Spain's haka vid seen as 'harmless fun' or 'mana trampling' - lecturer

A video showing a Spanish women’s football team attempting a haka before dissolving into laughter has led to a request for FIFA Women’s World Cup teams to respect Māori culture, as the world cup looms closer to kicking off on July 20.

The video was taken at Spain’s first practice in Aotearoa and aired on their social media channels before being taken down.

Senior lecturer and co-author of the commodification of Māori rituals in sport paper Dr Jeremy Hapeta sees it both as being “a bit of harmless fun” in the eyes of sports fans and “trampling upon our mana” from a Māori perspective.

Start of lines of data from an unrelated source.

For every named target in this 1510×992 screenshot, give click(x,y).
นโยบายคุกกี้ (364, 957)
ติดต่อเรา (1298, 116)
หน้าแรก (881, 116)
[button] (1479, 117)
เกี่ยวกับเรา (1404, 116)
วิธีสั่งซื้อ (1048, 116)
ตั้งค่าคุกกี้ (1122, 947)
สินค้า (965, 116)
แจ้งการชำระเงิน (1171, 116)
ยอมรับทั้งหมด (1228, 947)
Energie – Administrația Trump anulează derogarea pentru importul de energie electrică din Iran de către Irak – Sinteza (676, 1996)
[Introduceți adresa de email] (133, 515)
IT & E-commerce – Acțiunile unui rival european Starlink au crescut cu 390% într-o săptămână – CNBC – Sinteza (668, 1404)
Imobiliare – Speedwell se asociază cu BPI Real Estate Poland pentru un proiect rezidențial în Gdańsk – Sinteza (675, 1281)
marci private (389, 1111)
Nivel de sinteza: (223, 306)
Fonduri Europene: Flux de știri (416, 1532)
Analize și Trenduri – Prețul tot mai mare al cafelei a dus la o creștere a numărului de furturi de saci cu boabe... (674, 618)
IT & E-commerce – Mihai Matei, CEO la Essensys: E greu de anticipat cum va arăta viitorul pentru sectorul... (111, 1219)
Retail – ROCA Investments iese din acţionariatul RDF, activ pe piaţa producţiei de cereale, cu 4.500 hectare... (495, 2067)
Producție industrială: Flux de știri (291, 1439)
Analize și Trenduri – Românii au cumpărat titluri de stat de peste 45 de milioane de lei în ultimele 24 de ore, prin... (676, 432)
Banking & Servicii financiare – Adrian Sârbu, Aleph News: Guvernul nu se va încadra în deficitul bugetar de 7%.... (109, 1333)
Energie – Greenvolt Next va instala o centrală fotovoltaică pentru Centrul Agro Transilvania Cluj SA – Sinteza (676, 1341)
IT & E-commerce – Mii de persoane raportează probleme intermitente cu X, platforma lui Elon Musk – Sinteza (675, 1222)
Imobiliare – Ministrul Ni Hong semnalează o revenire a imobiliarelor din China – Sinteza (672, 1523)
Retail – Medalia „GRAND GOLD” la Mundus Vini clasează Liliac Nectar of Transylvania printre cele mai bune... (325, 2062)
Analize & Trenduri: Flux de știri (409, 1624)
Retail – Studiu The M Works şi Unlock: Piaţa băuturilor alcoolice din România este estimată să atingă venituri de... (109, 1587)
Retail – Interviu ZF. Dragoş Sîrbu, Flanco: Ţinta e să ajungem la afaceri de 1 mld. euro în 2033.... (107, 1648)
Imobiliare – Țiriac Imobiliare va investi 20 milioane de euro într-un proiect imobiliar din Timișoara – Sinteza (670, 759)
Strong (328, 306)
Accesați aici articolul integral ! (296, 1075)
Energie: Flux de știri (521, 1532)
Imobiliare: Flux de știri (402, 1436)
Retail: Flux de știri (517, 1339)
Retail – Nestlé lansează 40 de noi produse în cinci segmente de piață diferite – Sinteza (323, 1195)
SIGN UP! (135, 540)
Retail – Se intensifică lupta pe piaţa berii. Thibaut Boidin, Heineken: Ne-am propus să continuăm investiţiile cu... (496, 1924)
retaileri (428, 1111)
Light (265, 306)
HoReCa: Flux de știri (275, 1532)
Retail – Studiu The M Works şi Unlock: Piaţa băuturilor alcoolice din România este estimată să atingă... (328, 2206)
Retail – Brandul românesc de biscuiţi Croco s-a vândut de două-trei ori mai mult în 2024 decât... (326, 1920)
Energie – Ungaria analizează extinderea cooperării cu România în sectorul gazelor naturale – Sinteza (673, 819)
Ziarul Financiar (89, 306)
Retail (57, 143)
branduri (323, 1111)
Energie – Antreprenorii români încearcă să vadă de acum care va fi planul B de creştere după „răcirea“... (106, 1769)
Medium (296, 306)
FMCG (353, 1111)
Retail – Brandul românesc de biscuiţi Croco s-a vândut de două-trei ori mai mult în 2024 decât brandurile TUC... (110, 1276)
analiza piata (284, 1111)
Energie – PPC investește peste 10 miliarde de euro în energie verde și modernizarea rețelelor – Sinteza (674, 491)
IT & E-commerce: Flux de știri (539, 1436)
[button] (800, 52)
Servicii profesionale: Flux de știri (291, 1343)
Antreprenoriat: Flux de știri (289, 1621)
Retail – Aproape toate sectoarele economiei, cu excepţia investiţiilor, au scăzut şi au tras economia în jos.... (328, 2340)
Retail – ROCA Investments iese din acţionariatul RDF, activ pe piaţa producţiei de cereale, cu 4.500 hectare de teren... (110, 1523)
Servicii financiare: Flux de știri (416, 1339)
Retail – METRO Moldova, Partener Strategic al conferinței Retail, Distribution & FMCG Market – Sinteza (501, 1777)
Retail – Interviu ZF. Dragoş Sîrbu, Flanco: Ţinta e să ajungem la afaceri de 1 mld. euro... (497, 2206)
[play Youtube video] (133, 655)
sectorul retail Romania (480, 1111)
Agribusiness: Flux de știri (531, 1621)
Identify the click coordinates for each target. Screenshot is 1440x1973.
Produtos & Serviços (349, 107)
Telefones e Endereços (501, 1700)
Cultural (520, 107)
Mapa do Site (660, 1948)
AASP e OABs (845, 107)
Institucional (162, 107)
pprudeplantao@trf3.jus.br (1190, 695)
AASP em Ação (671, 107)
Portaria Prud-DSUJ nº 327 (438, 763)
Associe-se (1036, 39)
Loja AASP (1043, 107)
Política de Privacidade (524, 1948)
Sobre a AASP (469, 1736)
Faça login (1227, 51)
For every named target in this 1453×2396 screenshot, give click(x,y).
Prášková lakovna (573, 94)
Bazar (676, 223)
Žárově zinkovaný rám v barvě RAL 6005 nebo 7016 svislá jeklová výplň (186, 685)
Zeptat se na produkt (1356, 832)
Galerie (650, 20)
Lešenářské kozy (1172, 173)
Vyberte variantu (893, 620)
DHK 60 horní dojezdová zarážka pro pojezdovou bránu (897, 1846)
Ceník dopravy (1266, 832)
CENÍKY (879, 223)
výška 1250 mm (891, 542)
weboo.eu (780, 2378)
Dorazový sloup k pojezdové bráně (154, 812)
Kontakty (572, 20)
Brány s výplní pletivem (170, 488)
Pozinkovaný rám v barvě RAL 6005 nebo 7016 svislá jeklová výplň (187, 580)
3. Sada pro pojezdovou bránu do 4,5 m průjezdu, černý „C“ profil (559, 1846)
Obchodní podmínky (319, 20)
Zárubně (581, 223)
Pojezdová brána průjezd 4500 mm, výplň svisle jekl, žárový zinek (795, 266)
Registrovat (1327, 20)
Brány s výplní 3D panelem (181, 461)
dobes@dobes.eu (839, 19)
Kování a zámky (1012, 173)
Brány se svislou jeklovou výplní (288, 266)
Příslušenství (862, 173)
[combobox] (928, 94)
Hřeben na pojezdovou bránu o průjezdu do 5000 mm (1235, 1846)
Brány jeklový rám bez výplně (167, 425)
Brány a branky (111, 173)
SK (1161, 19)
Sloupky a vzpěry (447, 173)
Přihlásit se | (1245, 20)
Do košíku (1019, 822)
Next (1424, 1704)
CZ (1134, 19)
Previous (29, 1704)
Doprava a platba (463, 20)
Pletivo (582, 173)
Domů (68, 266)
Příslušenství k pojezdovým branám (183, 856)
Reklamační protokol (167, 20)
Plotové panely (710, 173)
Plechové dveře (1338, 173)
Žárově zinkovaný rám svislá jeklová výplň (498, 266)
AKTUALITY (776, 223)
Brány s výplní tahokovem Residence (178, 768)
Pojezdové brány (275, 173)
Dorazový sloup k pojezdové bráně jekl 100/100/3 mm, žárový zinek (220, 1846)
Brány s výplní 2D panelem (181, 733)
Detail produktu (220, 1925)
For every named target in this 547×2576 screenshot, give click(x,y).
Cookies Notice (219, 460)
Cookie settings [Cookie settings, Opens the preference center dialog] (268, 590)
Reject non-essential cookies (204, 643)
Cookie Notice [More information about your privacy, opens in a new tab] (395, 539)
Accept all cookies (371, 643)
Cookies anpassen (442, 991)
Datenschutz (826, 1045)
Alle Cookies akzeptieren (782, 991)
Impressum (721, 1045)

“Clearly there’s no physical harm but there’s potential harm psychologically,” Hapeta says. “[It could] potentially be trauma triggering for some Māori to see their taonga treated with such disregard for the mana that it has as a cultural ritual. I don’t speak for all Māori on that but for some iwi that could be.

“It’s like we’ve opened our door to them, rolled out the whero whariki, the red carpet, and they’ve walked into our whare with their dirty, filthy football boots on and wiped all their mud on our whariki.”

Hapeta believes there’s been a miscommunication with FIFA and teams on how to conduct themselves, as advisory groups of both Māori and Indigenous peoples were created and consulted with FIFA over cultural elements incorporated into the world cup.

It comes as both Aboriginal and Tino Rangatiratanga flags will fly at all world cup matches held in Australia and New Zealand, per FIFA's approval of a request.

“There seems to be a disconnect between what FIFA are trying to celebrate throughout this tournament and how teams are interpreting the messaging coming through from them.

“A polite reminder, just to raise awareness, I think this has created an opportunity to have the conversation around treading not on eggshells but delicately moving carefully through our spaces, through our whenua.

“[Spain] was bold enough to post it publicly, I think they should apologise publicly, as well. That would go to some way of repairing the damage that they caused.”